Carla Bruni/ "Sono timida e spesso vengo fraintesa, ecco perchè" (Stasera Casa Mika)

L’attrice, modella e cantante italiana naturalizzata francese Carla Bruni sarà questa sera ospite nella nuova puntata dello spettacolo Stasera Casa Mika in onda sulle frequenze di Rai 2.

Carla Bruni ospite a Stasera Casa Mika Carla Bruni ospite a Stasera Casa Mika

"TIMIDA E FRAINTESA"

Tra gli ospiti di quest'ultima puntata di Stasera CasaMika c'è anche l'ex premiere dame Carla Bruni. La modella, cantante e volto amatissimo sia in Francia che in Italia, in una recente intervista a Io Donna ha raccontato aspetti di sè non proprio noti a tutti, come la sua timidezza. "Eh, lo so, non sembra… invece sì! - ha confessato la Bruni - Poco per quanto riguarda il corpo, tanto per la voce. Difatti avevo proposto il primo album, Quelqu’un m’a dit, ad altri. Me l’hanno rifiutato e, allora, me lo sono inciso da sola. Pare una posa la timidezza quando hai passato la vita a cercare di essere riconosciuta. Ma ho scoperto abbastanza presto che la contraddizione è autorizzata, per gli esseri umani". Ma non è tutto, Carla Bruni ha tenuto a sottolineare di essersi sentita spesso fraintesa: "Sì, da sempre. Pazienza! Oggi, con il web, l’immagine è poco controllabile. Se la vuoi controllare, non devi avere immagine. Chiuso" taglia corto.

“FRENCH TOUCH? UN’IDEA DEL MIO PRODUTTORE”

Nella puntata di Stasera Casa Mika in onda nella prima serata di Rai 2, è attesa ospite la modella, attrice e cantante italiana naturalizzata francese Carla Bruni. L’ex Premier Dame transalpina compagna di Sarkozy per l’occasione si trasformerà in una sorta di alterego del padrone di casa Mika per un confronto di anime allo specchio. In questi ultimi giorni, la Bruni è stata piuttosto impegnata nella presentazione del suo nuovo album intitolato French Touch. Nell’intervista rilasciata al quotidiano La Repubblica ha spiegato il perché di un album composto da brani di altri artisti: “L'idea è stata di David Foster, il produttore padrone del mio marchio Verve, Universal negli Stati Uniti, penso che cercasse nuovi progetti. Anche Diana Krall ha fatto un disco di cover, molto diverso dal mio. Foster è venuto al mio concerto a Los Angeles e mi ha proposto di fare un disco. Mi ha chiesto di scrivere in inglese ma io non ci riesco. Allora mi ha domandato se mi interessasse fare un'esperienza nuova, scegliendo successi di altri artisti e ho accettato. Lui è simpaticissimo. È venuto a Parigi, abbiamo suonato insieme un mucchio di canzoni”.
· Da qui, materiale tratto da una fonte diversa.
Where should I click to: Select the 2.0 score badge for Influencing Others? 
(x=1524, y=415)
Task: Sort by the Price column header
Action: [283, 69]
CARLA BRUNI, “SONO SEMPRE STATA UNA DONNA LIBERA”

Nella stessa intervista Carla Bruni ha anche parlato del processo che ha portato alla scelta di questi brani evidenziandone la caratteristica di essere tutti molto diversi tra di loro. La Bruni ha risposto rimarcando: “E' stata una scelta condivisa, sono tutte canzoni che cantavo nell'adolescenza, certe sono legate ai ricordi, ai tempi in cui mi hanno regalato la chitarra e cercavo di suonare. Adoravo Perfect Day di Lou Reed: a dodici anni mi sono innamorata della sua voce, di quelle parole dark. Mia ma mamma mi urlava 'Basta'. Certe altre sono legate a dei film. Un privilegio aver potuto scegliere tra musica e moda? Mi sono sempre sentita libera, lo devo a mia madre Marisa. Lei è veramente una donna libera”.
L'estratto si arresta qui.